It’s been hypothesised that the name Davy Jones may derive from the Welsh Patron Saint, David, whose name would often have been invoked by sailors from that country. Jones is, of course, one of the most popular Welsh surnames, so “Davy Jones” may have originated as a kind of joke. Others argue that Jones in this instance is a corruption of Jonah – the Biblical figure who was famously swallowed by a whale, or giant fish. The term “a Jonah” has long been used by seamen, meaning a someone whose presence on board brings bad luck to the ship and her crew.  

David Jones was a real pirate, who flew the skull and crossed bones as he sailed upon the Indian Ocean during the 1630s. He was not very well known however (and is even less so today), so it seems unlikely that he went on to become the Devil of maritime hell.  
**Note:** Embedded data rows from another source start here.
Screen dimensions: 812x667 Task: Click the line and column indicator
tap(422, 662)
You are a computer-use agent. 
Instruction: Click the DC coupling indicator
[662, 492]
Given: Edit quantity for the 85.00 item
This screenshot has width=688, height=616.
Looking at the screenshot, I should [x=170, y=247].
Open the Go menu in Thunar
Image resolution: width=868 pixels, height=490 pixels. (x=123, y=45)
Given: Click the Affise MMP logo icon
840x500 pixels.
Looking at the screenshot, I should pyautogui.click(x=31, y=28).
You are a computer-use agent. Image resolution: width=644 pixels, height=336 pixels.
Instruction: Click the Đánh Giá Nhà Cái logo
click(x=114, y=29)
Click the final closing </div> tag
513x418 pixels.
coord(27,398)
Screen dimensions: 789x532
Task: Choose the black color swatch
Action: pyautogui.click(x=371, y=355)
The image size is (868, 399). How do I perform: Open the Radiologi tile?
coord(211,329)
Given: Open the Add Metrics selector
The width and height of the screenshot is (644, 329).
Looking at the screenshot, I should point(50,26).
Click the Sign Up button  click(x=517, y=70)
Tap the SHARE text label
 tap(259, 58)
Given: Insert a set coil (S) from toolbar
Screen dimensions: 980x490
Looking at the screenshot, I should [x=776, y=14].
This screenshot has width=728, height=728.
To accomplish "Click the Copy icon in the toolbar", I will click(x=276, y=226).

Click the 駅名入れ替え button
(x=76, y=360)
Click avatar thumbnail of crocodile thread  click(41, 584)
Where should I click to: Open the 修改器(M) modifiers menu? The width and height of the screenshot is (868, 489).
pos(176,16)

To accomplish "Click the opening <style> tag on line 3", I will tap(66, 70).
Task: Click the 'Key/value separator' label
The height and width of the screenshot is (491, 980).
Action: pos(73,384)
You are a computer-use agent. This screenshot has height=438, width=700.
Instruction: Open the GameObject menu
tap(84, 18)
Some say that Davy Jones was a pub landlord, who would throw drunken men into his ale locker (a lockable, strong cupboard) so that they could be press-ganged into service aboard ships. Again though, there seems little if any concrete evidence for this.  

All in all Davy Jones remains something of a mystery; a piece of eighteenth century folklore whose origin is obscured by vague and conflicting sources. The fact that Jones is seen as a hoarder of treasures, cargoes, and souls, suggests to me that he is greed, and perhaps hubris personified. He is a warning to those who would dare to overload their ships, and think that they could best the mighty ocean, and defy its power. 

Perhaps then Davy Jones is best thought of as a more modern incarnation of the Norse sea Goddess Rán, whose very name meant “plunder”, “theft”, or “robbery”. Rán would cast her gigantic net, dragging sailors and ships down to a watery grave upon the ocean bed.